Request-time headers to prefer specific providers, regions, or pricing tiers. Useful for compliance ("EU providers only") or performance ("prefer Groq").

Free tier models

A rotating set of free models (e.g., some smaller Llama and Gemma variants) for experimentation. Rate-limited but useful for prototyping.

App attribution

Apps can register with OpenRouter for leaderboards and default routing rules. Good distribution channel for public AI tools.

对比

	Type	Model Count	Billing	Self-host?
OpenRouter本工具	Managed router	300+	Unified (topup + per-token)	No
LiteLLM	Self-host proxy + SDK	100+ providers	BYO keys per provider	Yes
Together AI	Hosted open-source inference	~50 OSS models	Per-token	No
Groq	Specialty fast inference	~20 OSS models	Per-token	No

实际用例

01. Model benchmarking

Run your actual prompts against a dozen models in an afternoon. Compare quality and cost before committing to a primary provider.

02. Fast prototyping

Side projects, weekend hacks, demos — one topup, every model available. Avoids the "I only want $5 of Claude" friction of direct vendor signup.

03. Apps that let users pick a model

Chatbots and AI wrappers that expose model choice to end users. OpenRouter is the cleanest way to offer 10+ options without 10+ integrations.

价格与许可

Per-token pricing: direct upstream cost plus a small (typically 5-10%) markup. Exact rates per model shown at openrouter.ai/models. No monthly fees.

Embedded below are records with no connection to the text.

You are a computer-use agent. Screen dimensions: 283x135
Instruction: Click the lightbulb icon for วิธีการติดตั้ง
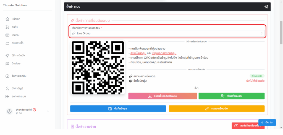[x=7, y=55]
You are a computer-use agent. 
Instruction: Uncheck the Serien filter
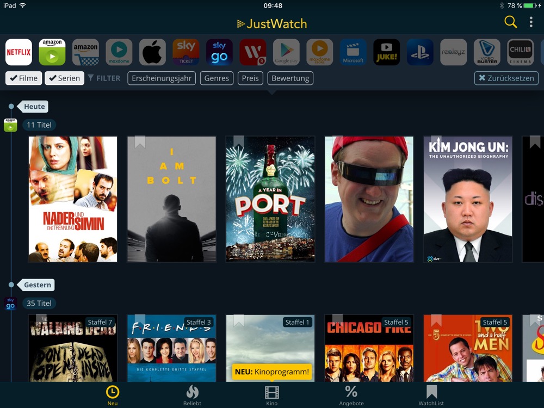click(64, 78)
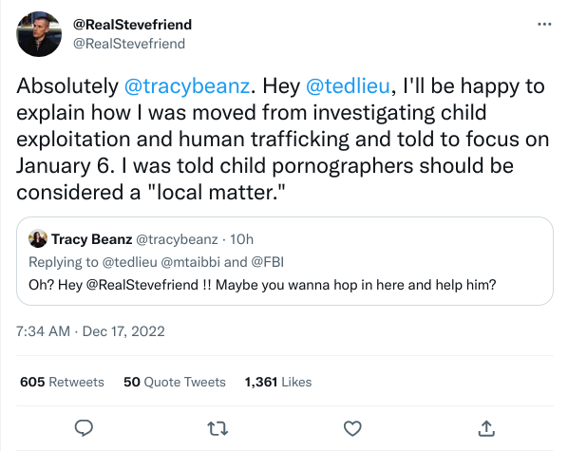Image resolution: width=568 pixels, height=451 pixels.
Task: View the 50 Quote Tweets list
Action: (175, 382)
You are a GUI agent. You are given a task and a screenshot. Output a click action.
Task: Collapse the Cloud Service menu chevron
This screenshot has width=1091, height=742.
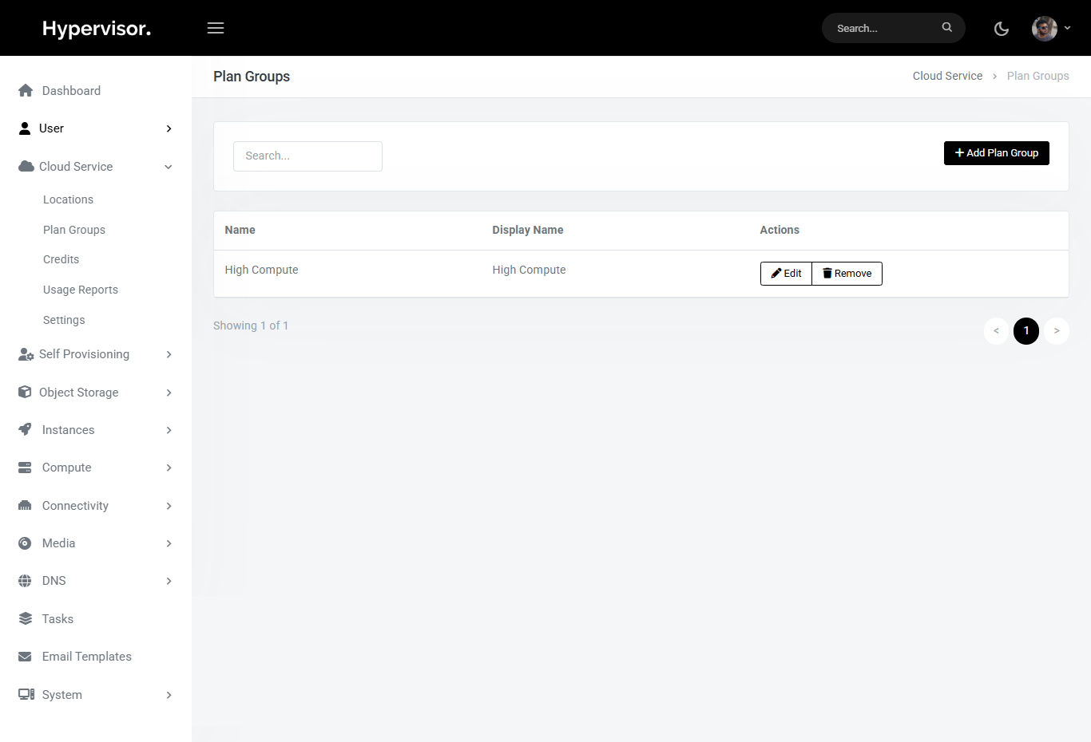pyautogui.click(x=169, y=167)
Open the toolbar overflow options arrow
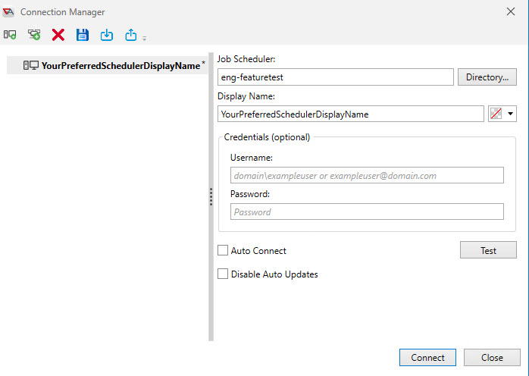 click(x=144, y=38)
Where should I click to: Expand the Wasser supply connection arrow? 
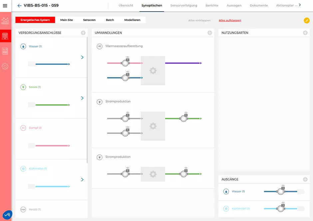[82, 57]
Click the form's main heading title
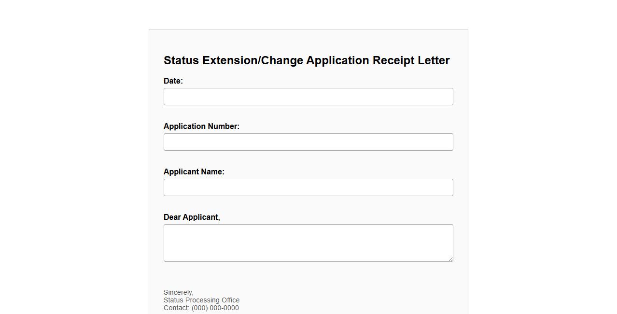The height and width of the screenshot is (314, 617). (307, 60)
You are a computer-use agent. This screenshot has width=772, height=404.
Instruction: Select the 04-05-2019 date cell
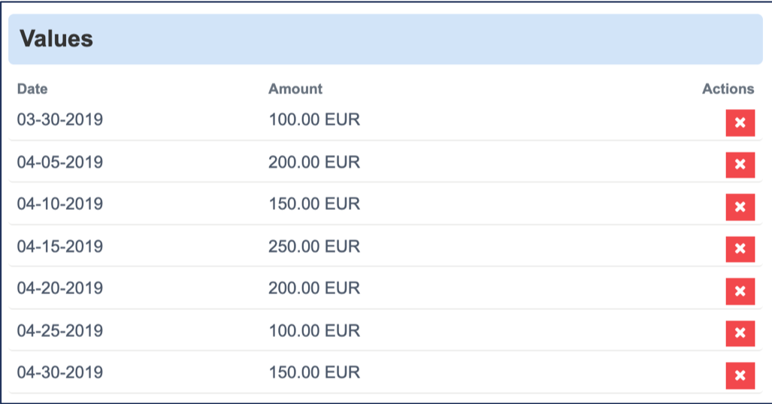(x=60, y=162)
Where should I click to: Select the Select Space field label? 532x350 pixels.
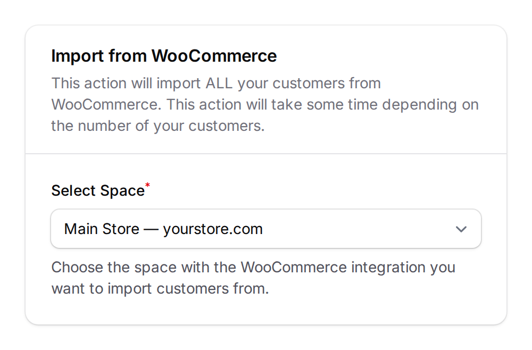point(97,190)
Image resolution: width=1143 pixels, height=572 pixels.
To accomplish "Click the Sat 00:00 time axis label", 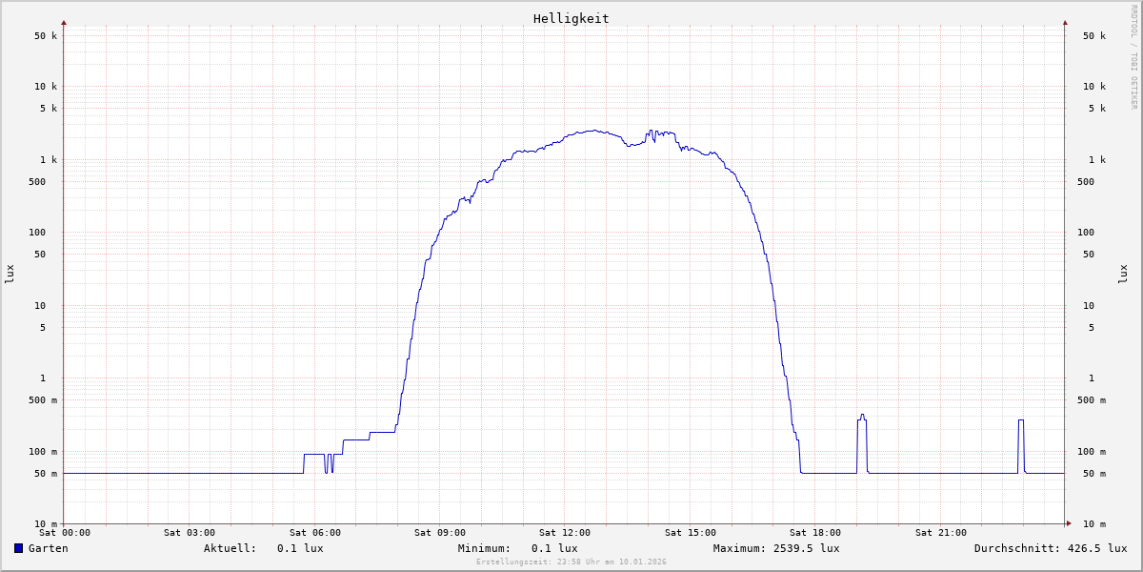I will 65,533.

Free tier: limited free models (rate-limited, rotating list) for experimentation. Useful for dev/testing without spend.

At scale, compare against direct: for single-model high-volume workloads, direct provider relationships often beat OpenRouter’s markup. OpenRouter wins on flexibility and multi-model cost; direct wins on volume discounts and compliance.

常见问题

OpenRouter vs LiteLLM?+

OpenRouter is a managed service (they hold keys, bill you, take a markup). LiteLLM is a self-hosted proxy (you hold keys, get direct-provider bills). OpenRouter for speed and flexibility; LiteLLM for control and compliance.

How much does OpenRouter add on top of provider prices?+

Typically 5-10% markup, model-dependent. Some open-source models cost less on OpenRouter than the advertised provider price due to OpenRouter’s volume agreements. Compare at openrouter.ai/models for each model’s current rate.

Does OpenRouter support tool calls / function calling?+

Yes — on models that support it (OpenAI, Claude, Gemini, many open models via their respective runtimes). The API mirrors OpenAI’s tool-calling shape.

Can I use OpenRouter with Claude Code / Cursor / Cline?+

Yes. These tools accept any OpenAI-compatible endpoint. Point them at https://openrouter.ai/api/v1 with your OpenRouter key and pick any supported model.

Is there a data retention concern?+

OpenRouter logs metadata (which model, tokens, latency) by default. Prompt/response content logging is opt-in per-request via headers. For fully zero-retention, check specific providers and enable the "OpenRouter ignore" header — or use LiteLLM with direct provider keys.